Section 498 (A) of IPC deals with the following:
- Any willful conduct which forces the woman to commit suicide or to cause grave injury or danger to life, limb or health of the woman; or
- Harassment of women with a view of coercing them to any person related to her to meet any unlawful demand for any property or any valuable security or is on account of her failure by her or any person related to her to meet any demands.
Under this Section, a married woman can file a complaint against her husband or in-laws or any person connected to them when she suffers cruelty at their hands. For this, it is necessary to understand what kinds of cruelty are covered:
- Cruelty by vexatious litigation.
- Cruelty by deprivation and wasteful habits.
- Cruelty by persistent demand.
- Cruelty by extra-marital relations.
- Harassment for non- dowry demand.
- Cruelty by non-acceptance of girl child.
- Cruelty by false attacks on chastity.
- Taking away children.
Misuse of laws by women
In such cases, a mere complaint of a woman is enough to arrest the husband or his relatives. It is a non-bailable cognizable offence and many women take advantage of the situation. The National Crime Records Bureau statistics show that 200,000 people were arrested in regard to dowry offences in 2012 but only 15% of the accused were convicted.
No matter how hard it is for you to believe but even the men of our country are harassed and mentally tortured.

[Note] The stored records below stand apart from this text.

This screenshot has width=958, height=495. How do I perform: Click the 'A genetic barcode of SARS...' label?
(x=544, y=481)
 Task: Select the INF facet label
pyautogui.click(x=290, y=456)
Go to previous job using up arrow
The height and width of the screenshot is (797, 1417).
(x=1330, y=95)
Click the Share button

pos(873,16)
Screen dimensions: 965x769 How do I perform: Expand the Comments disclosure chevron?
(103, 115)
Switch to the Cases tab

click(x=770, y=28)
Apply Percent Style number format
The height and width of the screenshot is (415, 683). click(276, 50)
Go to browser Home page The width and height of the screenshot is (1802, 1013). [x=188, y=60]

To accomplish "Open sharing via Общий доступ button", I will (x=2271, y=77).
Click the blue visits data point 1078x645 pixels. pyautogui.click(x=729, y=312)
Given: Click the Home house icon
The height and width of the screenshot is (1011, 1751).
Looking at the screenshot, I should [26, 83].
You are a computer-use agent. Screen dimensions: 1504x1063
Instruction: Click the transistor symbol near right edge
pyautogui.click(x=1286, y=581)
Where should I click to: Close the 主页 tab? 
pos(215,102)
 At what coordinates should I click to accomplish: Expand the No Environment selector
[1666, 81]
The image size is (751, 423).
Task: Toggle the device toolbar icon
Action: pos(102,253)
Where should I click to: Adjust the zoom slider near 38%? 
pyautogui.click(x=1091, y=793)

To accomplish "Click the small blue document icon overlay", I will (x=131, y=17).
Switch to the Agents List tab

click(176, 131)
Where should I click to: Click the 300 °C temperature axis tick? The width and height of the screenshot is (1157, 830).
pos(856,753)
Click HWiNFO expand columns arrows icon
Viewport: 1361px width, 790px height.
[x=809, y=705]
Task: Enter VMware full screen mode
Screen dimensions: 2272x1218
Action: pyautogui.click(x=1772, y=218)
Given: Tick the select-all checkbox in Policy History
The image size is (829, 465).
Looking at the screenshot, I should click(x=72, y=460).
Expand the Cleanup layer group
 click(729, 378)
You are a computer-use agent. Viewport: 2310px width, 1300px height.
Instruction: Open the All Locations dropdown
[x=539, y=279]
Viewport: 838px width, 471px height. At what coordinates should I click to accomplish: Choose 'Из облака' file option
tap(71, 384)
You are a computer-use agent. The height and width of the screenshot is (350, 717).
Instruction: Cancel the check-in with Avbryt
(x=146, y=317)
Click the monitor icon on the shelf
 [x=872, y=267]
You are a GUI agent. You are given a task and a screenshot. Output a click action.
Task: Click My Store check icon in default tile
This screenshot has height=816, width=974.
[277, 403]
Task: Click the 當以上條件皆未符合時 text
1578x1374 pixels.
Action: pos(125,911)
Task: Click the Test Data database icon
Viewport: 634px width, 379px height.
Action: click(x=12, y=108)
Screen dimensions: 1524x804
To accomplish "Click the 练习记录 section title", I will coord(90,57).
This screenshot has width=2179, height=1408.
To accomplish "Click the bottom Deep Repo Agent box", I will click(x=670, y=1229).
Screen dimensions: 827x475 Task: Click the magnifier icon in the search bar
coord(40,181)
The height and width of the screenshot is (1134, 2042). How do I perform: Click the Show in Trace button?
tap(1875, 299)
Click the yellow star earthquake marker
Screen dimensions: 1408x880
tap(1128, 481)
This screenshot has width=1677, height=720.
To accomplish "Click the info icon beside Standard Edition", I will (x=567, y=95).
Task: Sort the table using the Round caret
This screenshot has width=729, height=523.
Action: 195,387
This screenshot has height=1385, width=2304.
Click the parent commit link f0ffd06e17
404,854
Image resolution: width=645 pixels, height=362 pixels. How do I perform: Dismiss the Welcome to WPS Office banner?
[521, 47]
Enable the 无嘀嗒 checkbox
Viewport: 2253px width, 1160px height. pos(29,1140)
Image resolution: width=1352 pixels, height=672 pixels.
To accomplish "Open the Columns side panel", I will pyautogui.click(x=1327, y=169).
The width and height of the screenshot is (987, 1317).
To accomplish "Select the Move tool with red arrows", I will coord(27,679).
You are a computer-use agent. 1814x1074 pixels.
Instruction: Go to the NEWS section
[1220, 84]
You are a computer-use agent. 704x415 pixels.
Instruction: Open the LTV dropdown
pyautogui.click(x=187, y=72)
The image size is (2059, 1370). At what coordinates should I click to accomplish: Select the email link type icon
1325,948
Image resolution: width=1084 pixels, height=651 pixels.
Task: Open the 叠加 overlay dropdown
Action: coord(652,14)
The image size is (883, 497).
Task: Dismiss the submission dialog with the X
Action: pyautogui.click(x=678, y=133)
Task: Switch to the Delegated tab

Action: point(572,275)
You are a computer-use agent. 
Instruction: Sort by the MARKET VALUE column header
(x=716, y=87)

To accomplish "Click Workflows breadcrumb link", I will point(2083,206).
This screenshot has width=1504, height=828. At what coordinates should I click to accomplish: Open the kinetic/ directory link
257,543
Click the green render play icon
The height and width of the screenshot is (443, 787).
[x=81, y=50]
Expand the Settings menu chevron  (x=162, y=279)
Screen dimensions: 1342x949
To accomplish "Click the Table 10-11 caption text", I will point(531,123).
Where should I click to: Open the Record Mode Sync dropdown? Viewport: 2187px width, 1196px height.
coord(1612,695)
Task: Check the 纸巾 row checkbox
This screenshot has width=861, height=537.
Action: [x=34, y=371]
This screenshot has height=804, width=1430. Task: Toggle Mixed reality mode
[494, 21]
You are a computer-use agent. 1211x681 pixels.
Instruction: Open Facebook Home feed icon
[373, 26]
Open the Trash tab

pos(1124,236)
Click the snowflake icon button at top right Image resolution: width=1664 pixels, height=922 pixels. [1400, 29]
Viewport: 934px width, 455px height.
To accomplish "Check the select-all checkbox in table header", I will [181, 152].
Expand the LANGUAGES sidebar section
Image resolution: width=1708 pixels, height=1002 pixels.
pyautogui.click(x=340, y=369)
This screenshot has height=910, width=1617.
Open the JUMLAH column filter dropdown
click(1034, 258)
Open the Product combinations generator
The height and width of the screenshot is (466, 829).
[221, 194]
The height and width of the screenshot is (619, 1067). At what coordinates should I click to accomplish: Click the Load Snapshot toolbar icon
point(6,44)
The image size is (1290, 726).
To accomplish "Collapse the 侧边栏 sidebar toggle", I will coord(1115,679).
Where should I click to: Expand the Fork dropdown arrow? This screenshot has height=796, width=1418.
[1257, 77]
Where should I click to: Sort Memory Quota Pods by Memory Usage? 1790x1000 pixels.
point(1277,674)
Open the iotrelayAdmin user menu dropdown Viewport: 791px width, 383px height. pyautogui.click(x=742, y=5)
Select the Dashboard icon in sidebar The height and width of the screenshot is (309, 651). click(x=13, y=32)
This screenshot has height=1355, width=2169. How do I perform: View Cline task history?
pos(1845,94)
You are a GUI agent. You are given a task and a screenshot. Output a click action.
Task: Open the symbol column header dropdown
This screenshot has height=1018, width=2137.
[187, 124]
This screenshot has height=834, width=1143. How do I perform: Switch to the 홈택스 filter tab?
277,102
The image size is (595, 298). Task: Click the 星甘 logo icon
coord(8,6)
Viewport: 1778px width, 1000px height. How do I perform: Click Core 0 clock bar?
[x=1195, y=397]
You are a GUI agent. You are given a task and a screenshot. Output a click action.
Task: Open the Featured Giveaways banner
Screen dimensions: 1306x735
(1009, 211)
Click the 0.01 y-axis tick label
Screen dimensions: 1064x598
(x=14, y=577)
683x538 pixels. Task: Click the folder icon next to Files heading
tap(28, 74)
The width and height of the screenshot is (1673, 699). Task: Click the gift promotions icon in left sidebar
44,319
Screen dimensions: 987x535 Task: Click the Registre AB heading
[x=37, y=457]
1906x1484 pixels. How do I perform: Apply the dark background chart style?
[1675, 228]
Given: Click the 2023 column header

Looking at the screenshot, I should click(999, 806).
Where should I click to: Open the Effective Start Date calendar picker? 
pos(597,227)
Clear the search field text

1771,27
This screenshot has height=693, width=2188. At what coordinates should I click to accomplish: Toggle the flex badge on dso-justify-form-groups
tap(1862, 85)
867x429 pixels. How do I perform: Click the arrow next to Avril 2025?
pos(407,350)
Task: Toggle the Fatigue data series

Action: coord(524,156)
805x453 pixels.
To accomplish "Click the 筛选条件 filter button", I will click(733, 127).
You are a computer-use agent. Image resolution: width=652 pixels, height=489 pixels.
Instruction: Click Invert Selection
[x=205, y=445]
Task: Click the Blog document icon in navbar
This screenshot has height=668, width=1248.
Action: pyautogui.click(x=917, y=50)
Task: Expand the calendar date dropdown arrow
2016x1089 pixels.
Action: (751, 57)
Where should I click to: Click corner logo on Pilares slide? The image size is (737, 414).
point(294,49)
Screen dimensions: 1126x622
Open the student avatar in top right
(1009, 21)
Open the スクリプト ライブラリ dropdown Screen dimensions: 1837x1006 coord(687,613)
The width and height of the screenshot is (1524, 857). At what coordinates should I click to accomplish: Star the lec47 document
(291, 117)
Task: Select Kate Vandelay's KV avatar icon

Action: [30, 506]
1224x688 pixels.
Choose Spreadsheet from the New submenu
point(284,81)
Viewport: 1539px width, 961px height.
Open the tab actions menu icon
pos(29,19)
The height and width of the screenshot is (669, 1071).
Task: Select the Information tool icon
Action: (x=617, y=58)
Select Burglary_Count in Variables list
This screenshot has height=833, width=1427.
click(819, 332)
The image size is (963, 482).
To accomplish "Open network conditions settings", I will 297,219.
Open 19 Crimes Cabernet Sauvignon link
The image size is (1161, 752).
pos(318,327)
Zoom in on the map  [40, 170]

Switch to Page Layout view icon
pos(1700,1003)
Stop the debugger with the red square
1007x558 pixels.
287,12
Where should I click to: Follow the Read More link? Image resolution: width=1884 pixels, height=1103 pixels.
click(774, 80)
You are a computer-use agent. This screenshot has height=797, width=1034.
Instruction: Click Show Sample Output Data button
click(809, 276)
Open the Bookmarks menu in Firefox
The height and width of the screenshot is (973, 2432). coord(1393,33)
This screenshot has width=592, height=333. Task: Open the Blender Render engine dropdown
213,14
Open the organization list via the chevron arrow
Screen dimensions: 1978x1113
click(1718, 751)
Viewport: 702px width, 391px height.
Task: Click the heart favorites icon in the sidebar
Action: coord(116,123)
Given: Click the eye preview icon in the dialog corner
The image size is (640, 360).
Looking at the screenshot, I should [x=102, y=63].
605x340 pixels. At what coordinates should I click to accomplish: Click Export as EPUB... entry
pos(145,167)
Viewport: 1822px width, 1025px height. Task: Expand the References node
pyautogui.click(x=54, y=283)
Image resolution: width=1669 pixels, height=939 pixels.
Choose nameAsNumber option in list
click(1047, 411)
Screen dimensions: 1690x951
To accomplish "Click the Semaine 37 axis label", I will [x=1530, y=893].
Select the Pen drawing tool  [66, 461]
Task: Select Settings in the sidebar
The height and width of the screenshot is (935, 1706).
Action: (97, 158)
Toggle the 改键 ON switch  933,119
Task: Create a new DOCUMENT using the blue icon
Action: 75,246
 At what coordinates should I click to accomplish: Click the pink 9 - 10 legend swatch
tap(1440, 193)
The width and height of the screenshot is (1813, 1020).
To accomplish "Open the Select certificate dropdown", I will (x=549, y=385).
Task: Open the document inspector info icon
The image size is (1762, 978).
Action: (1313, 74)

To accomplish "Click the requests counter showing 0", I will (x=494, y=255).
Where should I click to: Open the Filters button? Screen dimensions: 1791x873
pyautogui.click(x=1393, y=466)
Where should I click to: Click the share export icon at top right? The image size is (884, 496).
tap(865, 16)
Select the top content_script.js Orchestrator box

In cases such as Dr. N.G. Dastane v. Mrs. S. Dastane, 1975 , we can see the evident misuse of laws by women in order to torture their husbands. Women should understand that they cannot use such laws for their own selfish benefit. After all, many women have suffered and lost their life’s in order to have such provisions.
There are always two sides to a coin. We agree that women have come a long way and still have a long way to cover but that doesn’t mean necessarily we have to deepen the gender divide. Domestic violence and abuse are a curse to the society and people who do that are nothing but parasites but if you misuse these against an innocent man, you are no better than them.
We know how to raise our voices but what we don’t know is what to say when we raise our voices. For a start, stop accusing others for your miseries and start taking a stand. Shouting and protesting to change laws is going to do no good to anybody. We already have enough laws and now what we have to ensure is fair implication and usage of such laws. Stop victimizing one gender or community.
The roots of such offences dig deep down in the grounds but are not stronger than your will. We have ensured full legal support to the victims of such offences but now we have to ensure there may not be more victims anymore. There are trivial but revolutionary changes that are needed to be brought about not through laws, but in the society at large. Remember laws are for the society and of the society.